Collected data
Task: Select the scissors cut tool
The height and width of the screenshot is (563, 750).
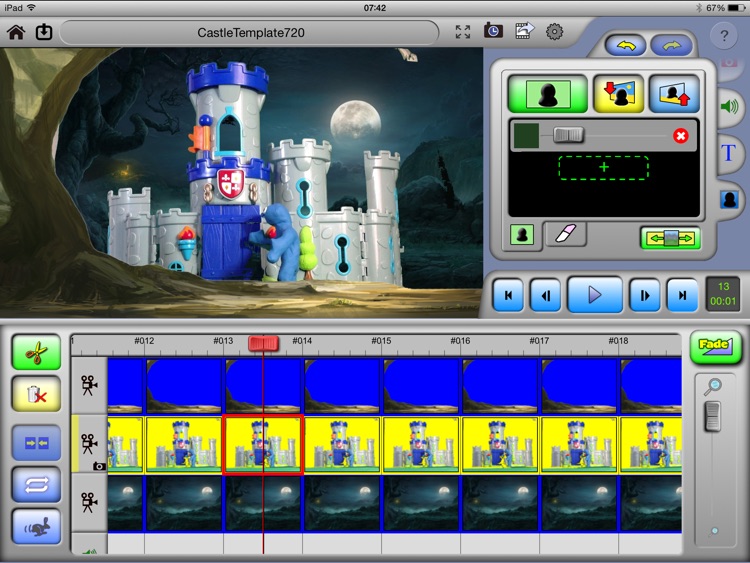Action: click(36, 353)
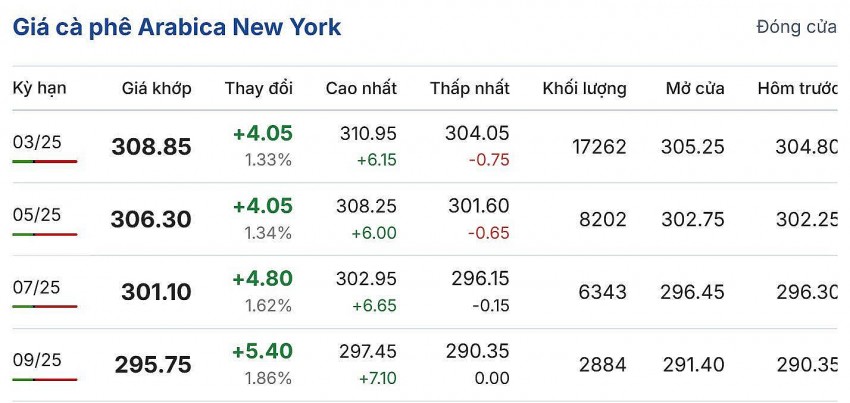Sort by the 'Kỳ hạn' column header

[40, 88]
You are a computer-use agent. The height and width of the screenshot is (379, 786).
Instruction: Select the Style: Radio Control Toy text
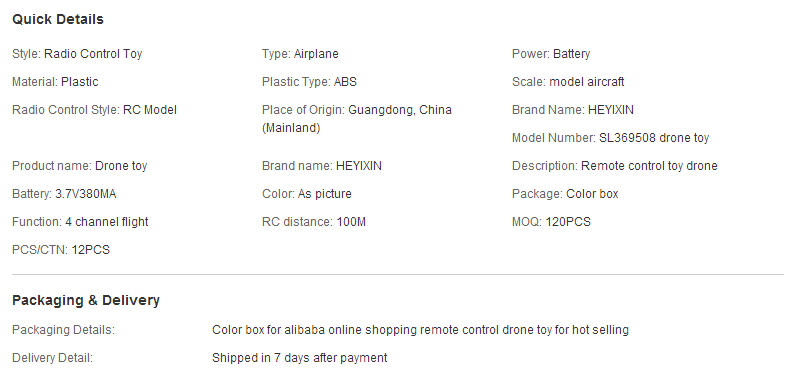[77, 54]
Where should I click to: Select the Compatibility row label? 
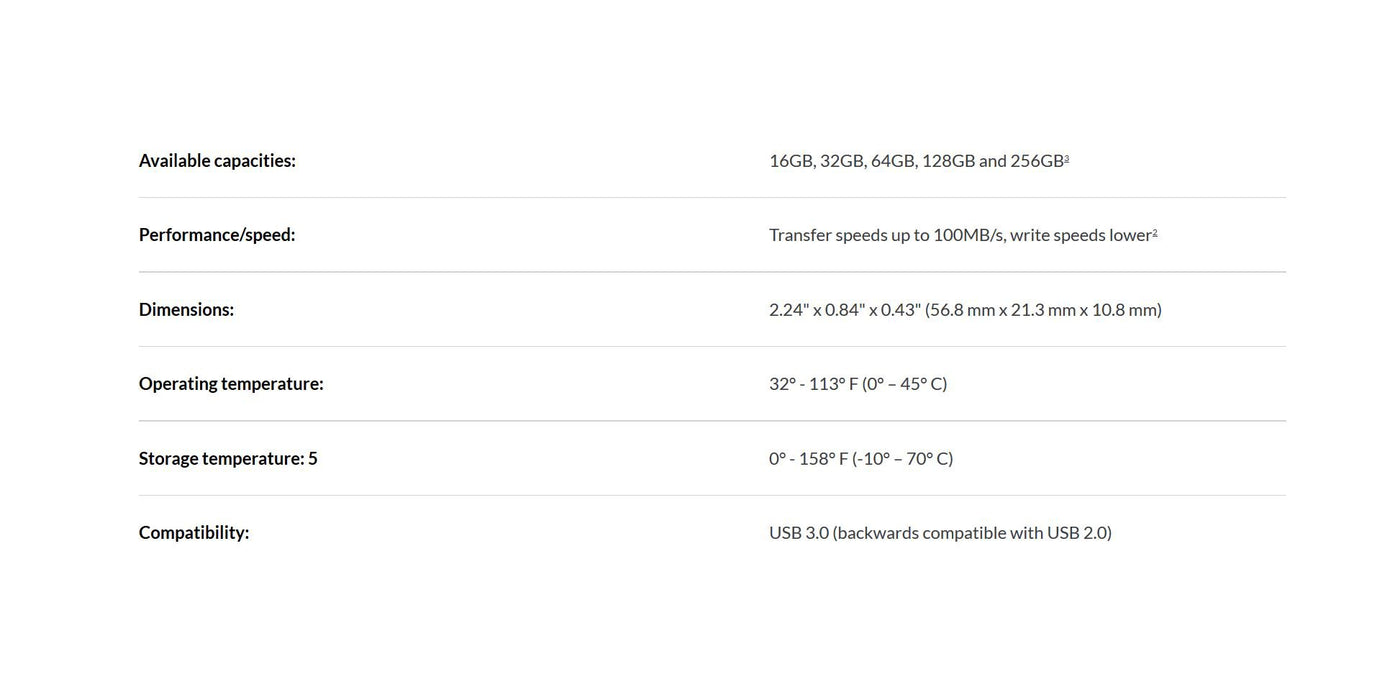pyautogui.click(x=194, y=533)
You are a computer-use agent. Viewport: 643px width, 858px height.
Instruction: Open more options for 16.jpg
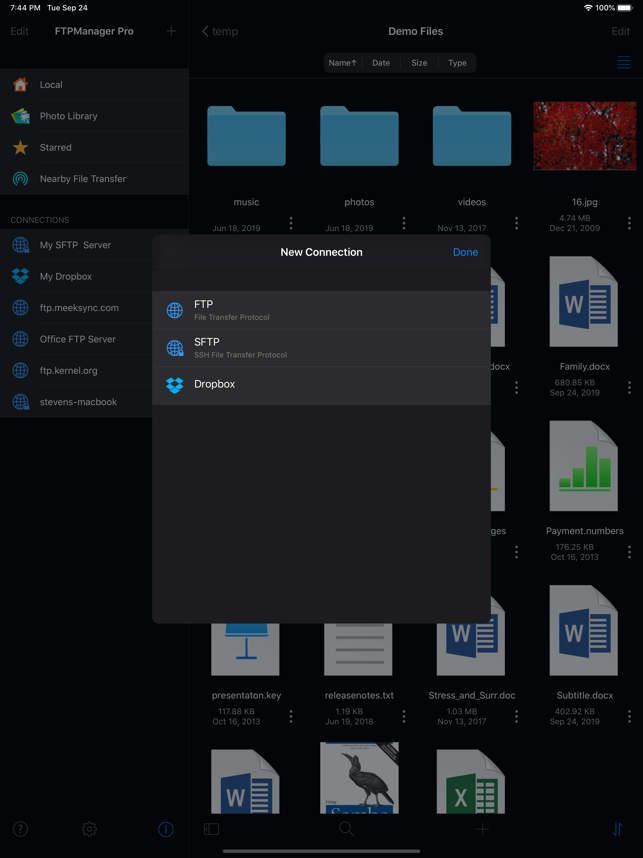[629, 223]
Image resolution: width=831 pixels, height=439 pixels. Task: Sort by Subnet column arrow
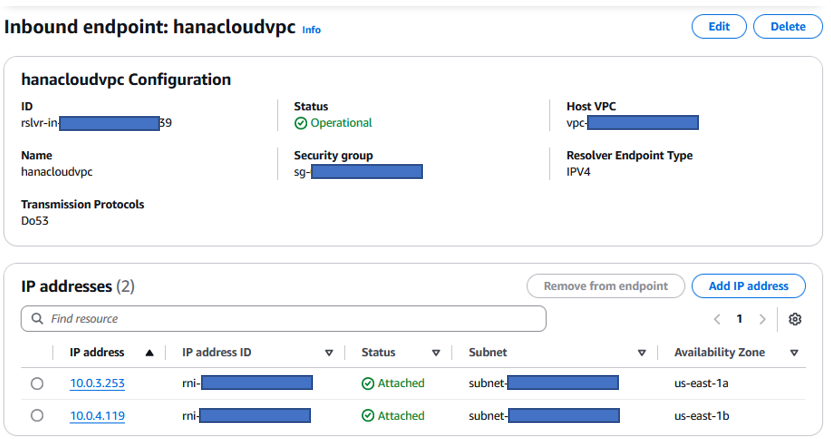coord(642,353)
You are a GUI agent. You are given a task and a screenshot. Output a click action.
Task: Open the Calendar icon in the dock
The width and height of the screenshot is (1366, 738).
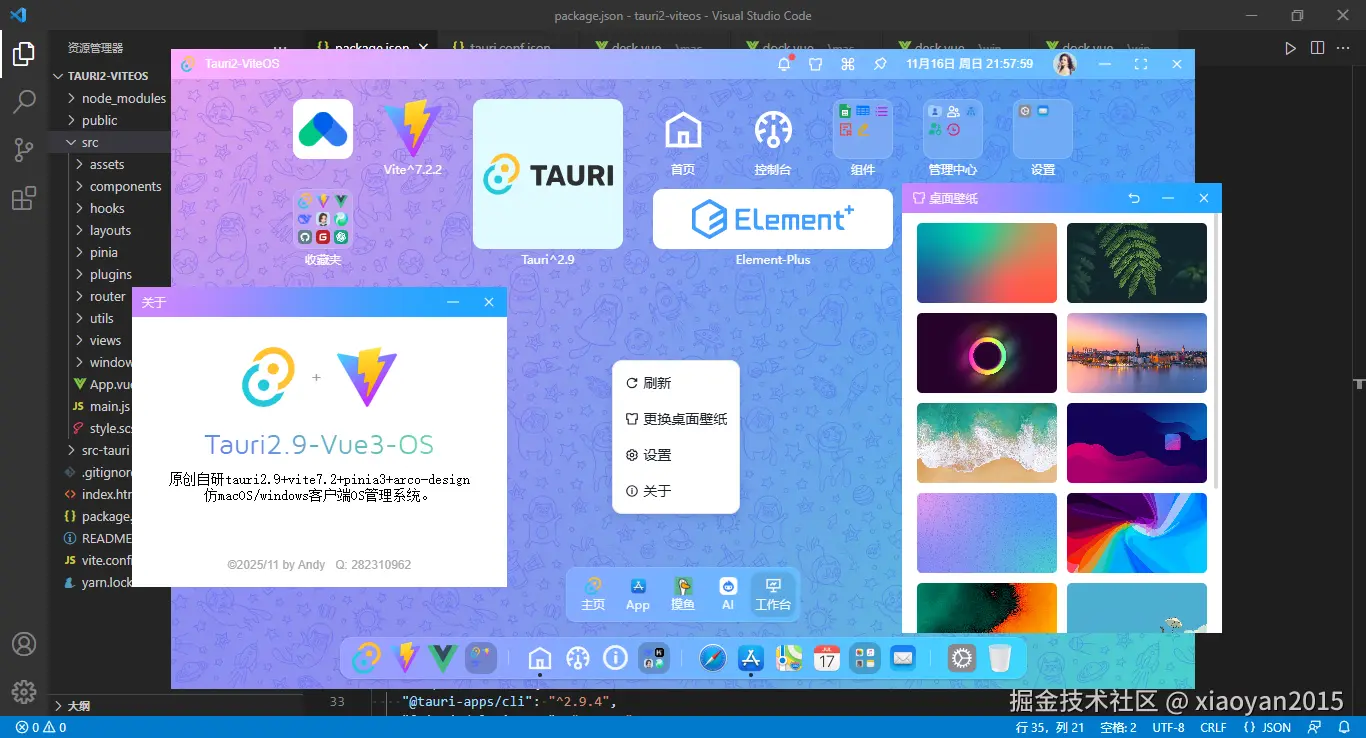point(825,658)
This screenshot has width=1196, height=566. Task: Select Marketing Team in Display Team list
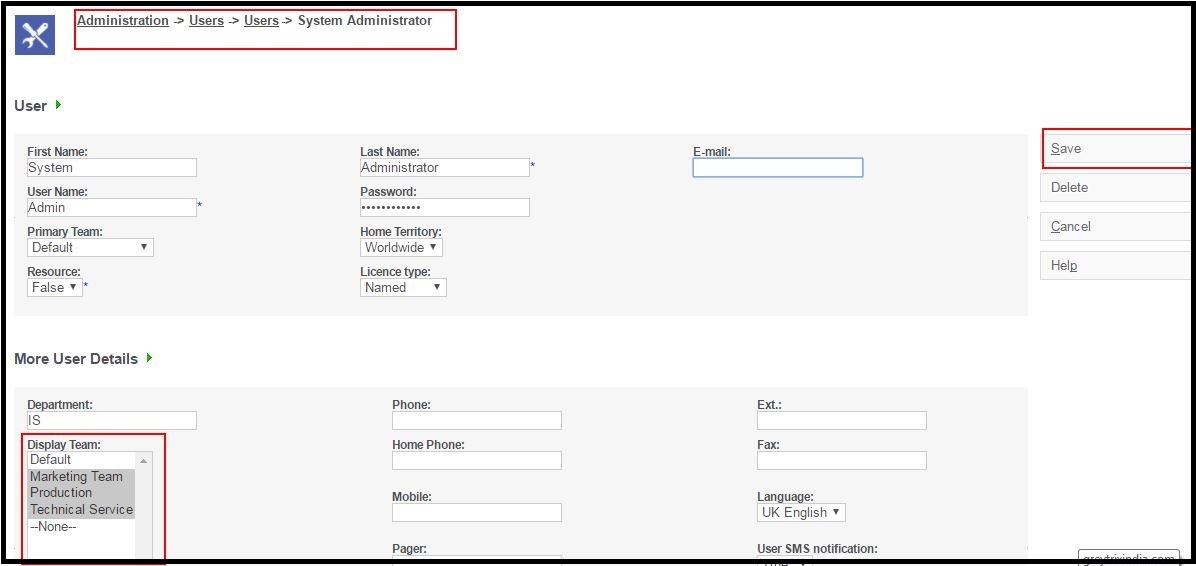click(x=76, y=476)
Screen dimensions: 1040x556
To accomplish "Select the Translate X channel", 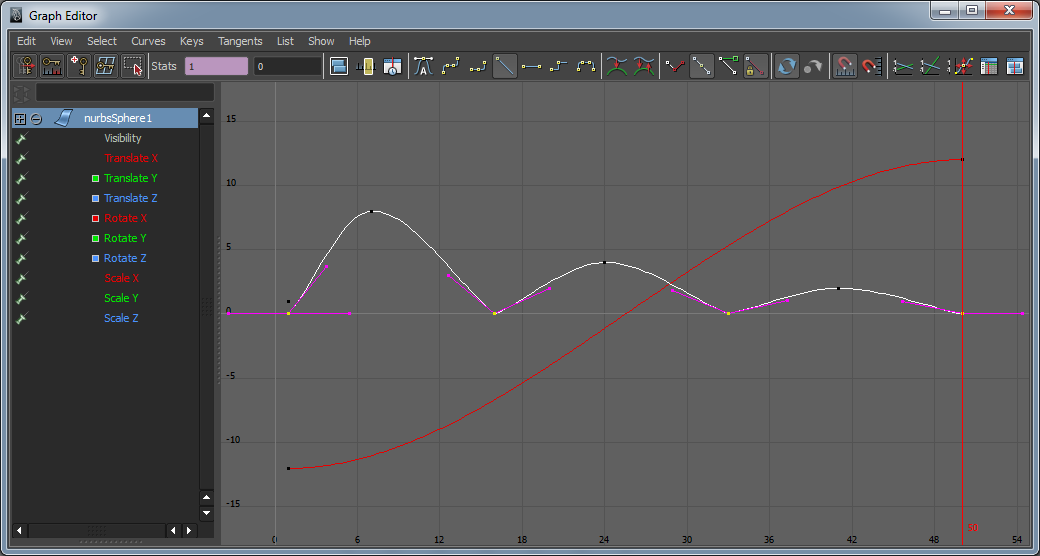I will 131,158.
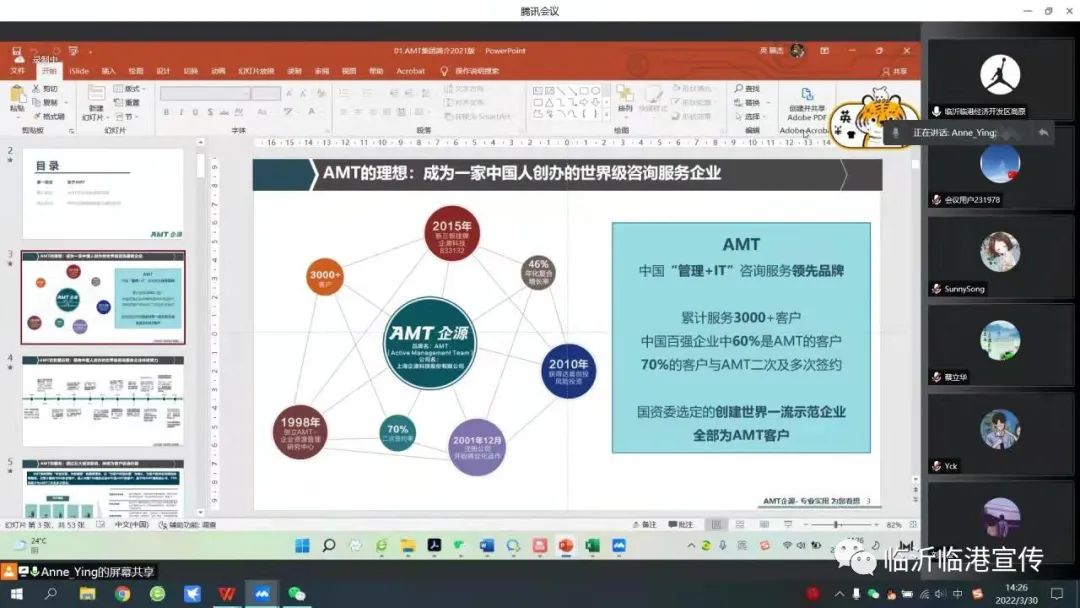1080x608 pixels.
Task: Select the slide 4 thumbnail
Action: tap(103, 400)

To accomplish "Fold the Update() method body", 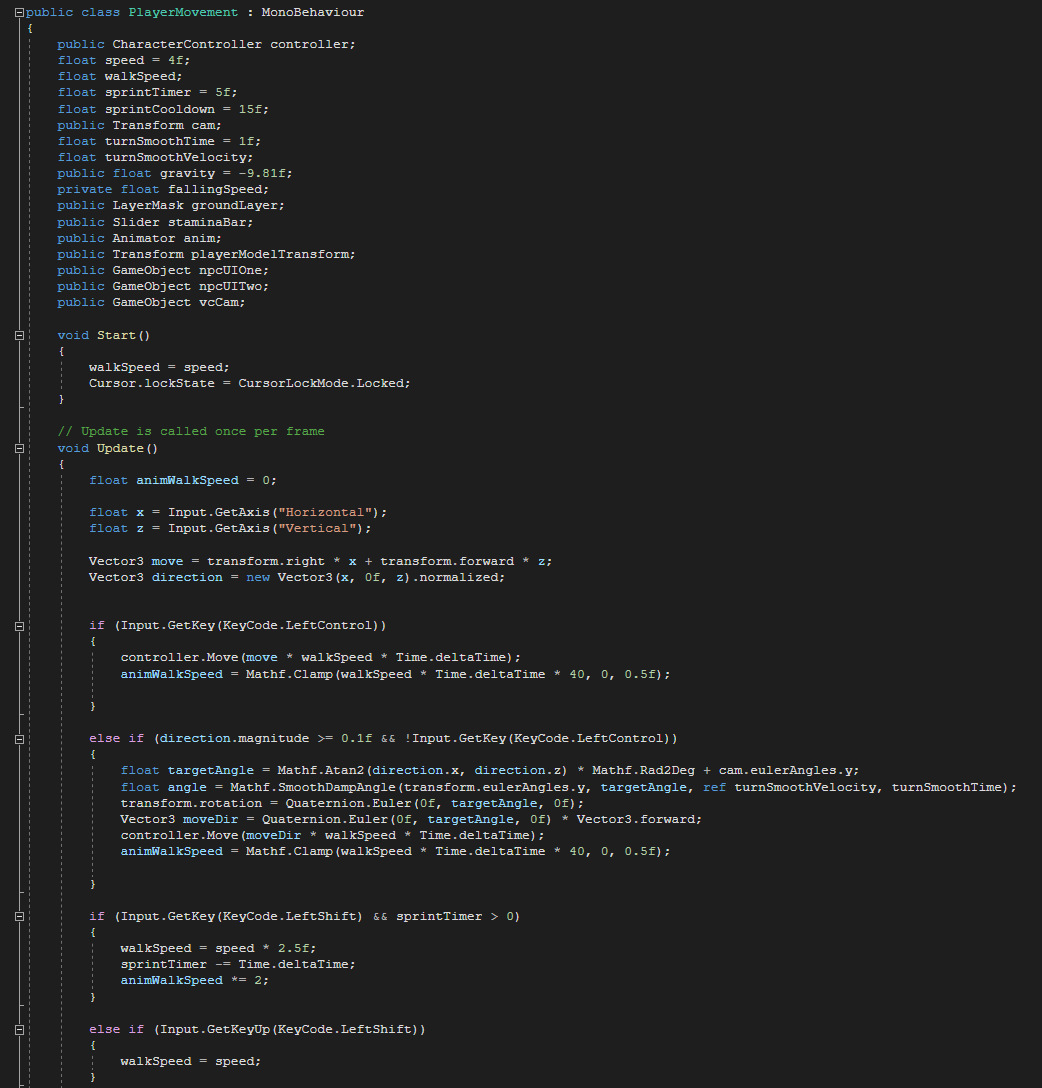I will (20, 448).
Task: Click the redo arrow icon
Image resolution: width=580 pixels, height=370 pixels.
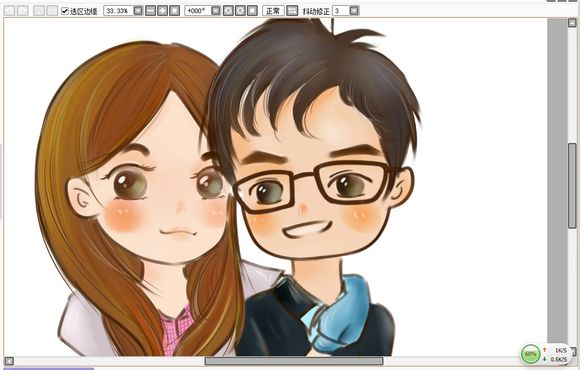Action: point(23,10)

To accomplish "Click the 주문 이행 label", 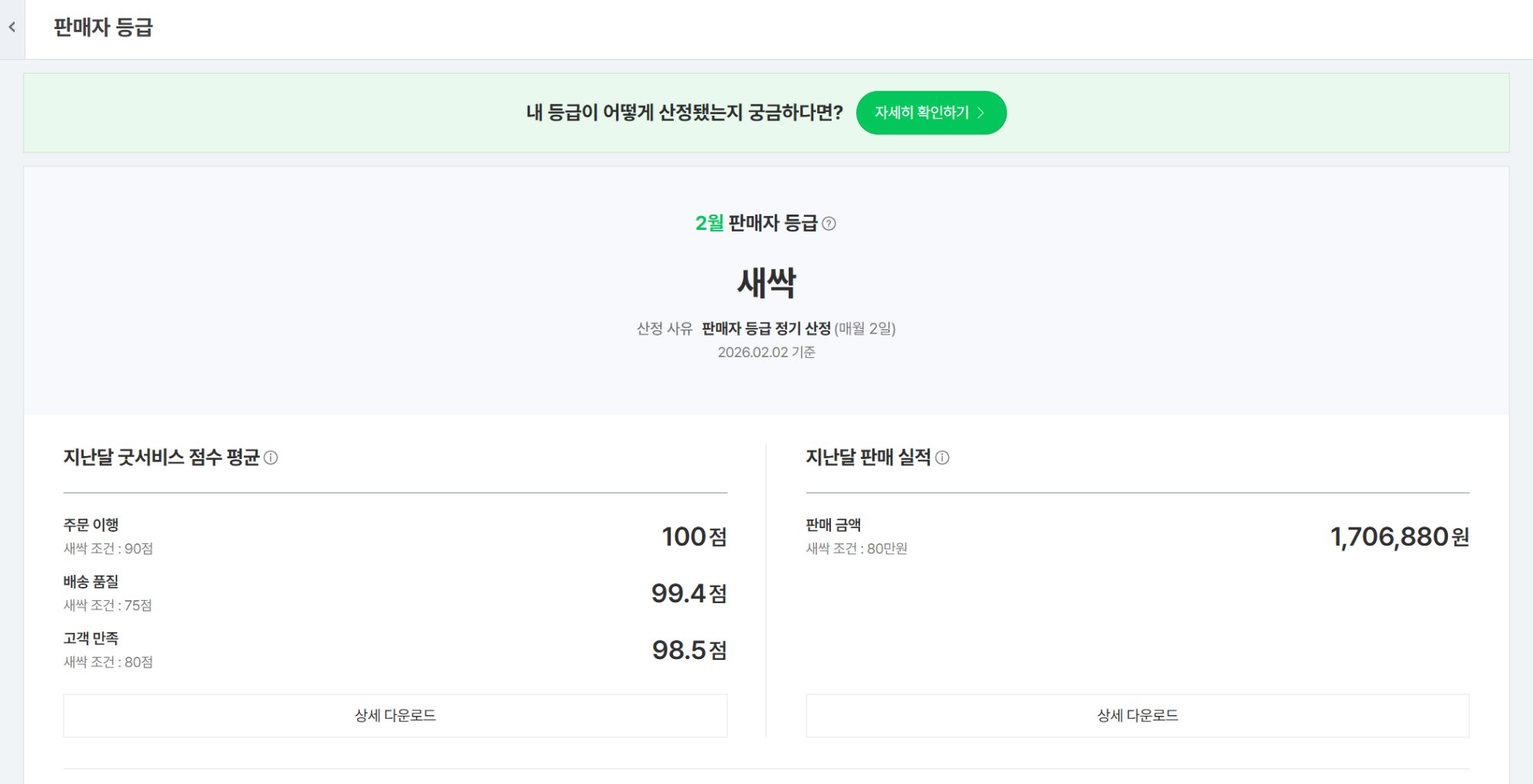I will (90, 525).
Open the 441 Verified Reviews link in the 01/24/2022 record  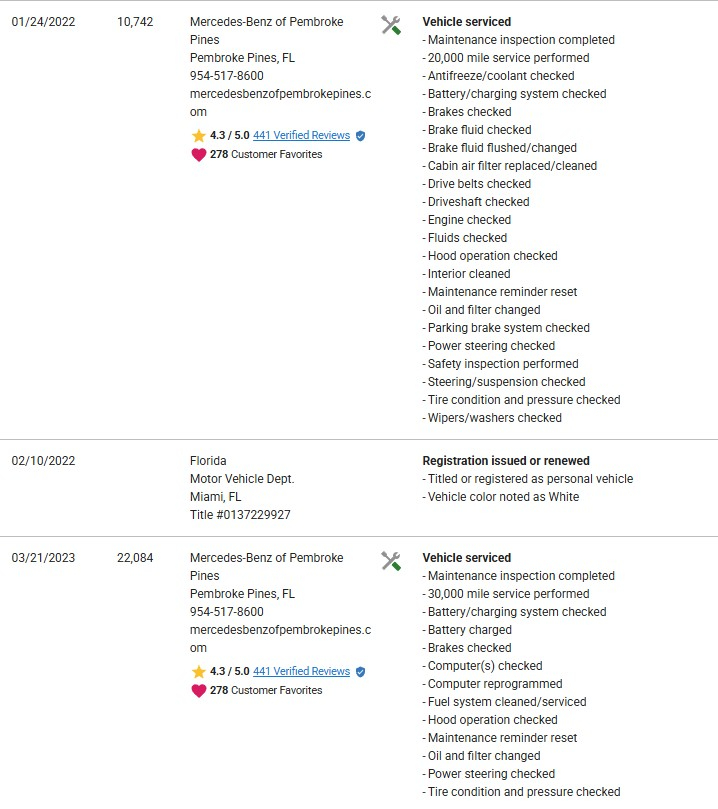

▶ _Requirement_:
Lines above with the string "computer" need to be found and copied.

▶ _Your solution_:
You are a computer-use agent. The height and width of the screenshot is (379, 786).
You are a computer-use agent. Viewport: 643px width, 858px height.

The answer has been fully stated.